= James Dorward =

James Dorward (born 1841) was a Scottish mariner who was the master of the barque Estrella de Chile when she was wrecked in the Solway Firth on 25 November 1888 after getting into difficulties when Dorward misjudged the ship's position.

==Early life==
James Dorward was born in Fife, Scotland, in 1841.

==Career==
Dorward received his certificate of competency as a master (No. 30,510) in Dundee in 1867. He is listed in the Index to the Captains Registers of Lloyd's of London (Guildhall Library Ms. 18567) from that year until 1908.

In 1888, he was the master of the barque Estrella de Chile of the Glen Line, having been in that position for about four and a half years, when she was wrecked in the Solway Firth on 25 November 1888 while carrying a cargo of steel rails from Whitehaven, Cumbria, to Rosario, Argentina.
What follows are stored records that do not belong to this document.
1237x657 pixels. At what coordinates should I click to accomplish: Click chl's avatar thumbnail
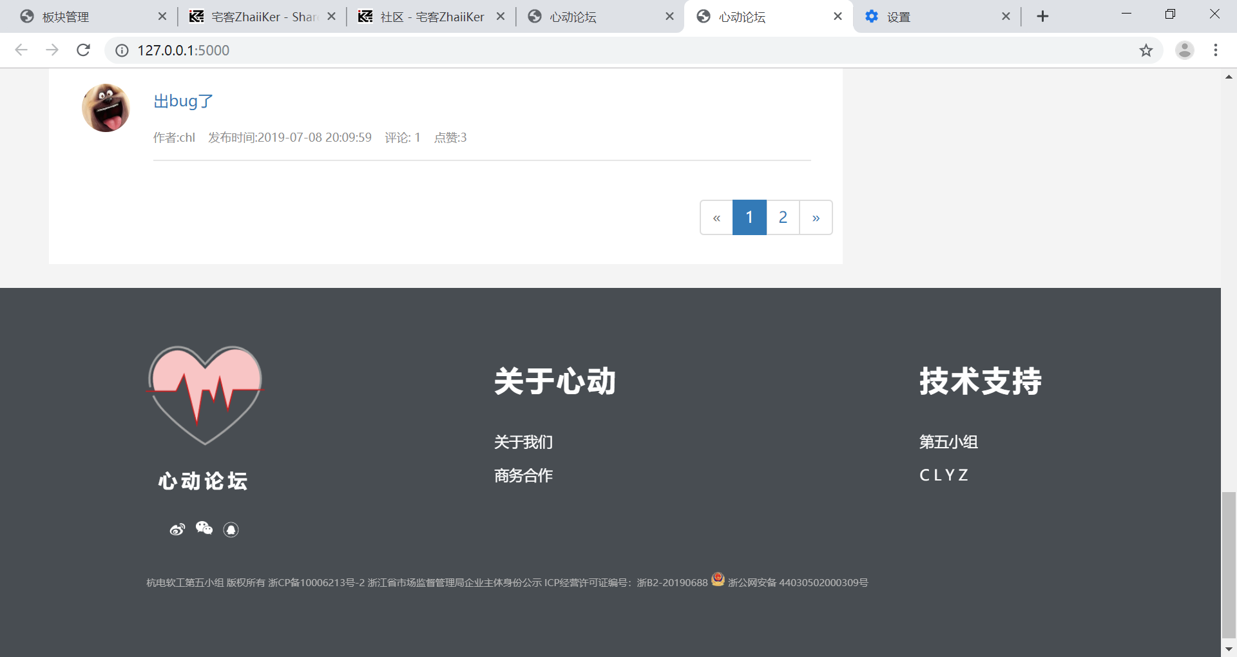click(105, 108)
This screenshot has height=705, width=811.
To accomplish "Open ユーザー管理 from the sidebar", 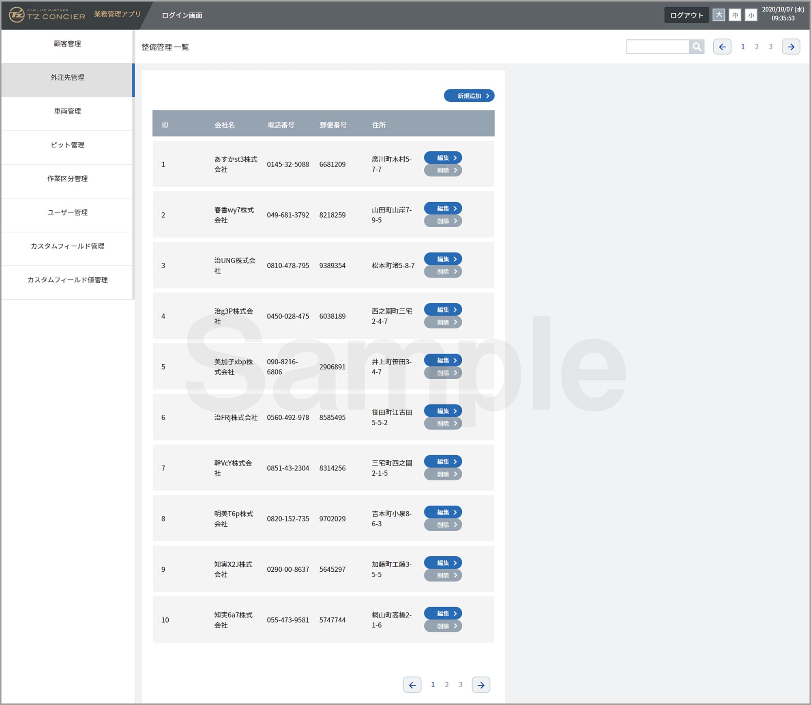I will pyautogui.click(x=67, y=212).
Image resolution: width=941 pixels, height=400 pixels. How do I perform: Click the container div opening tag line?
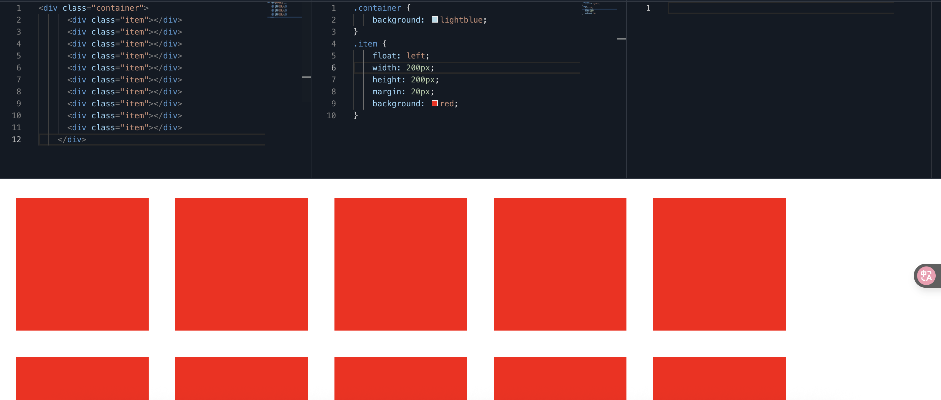point(94,8)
The ship first became stranded on a bank to the north of the Workington Bank but floated free and later ran aground on the Robin Rigg Sand from which it could not free itself. As the position worsened, and the ship filled with water, the crew sought refuge in the rigging and the first mate drowned after being knocked from the mizzen mast. The rest of the crew were rescued by the Maryport lifeboat who landed them safely there.

The court of enquiry into the wreck, of 18 & 19 December 1888, found that Dorward misjudged his position but did not recommend the suspension of his certificate in deference to his record, diligence in the performance of his duties in difficult waters, and his ship having been cast off in a less than ideal position by the tug that towed the ship from Whitehaven.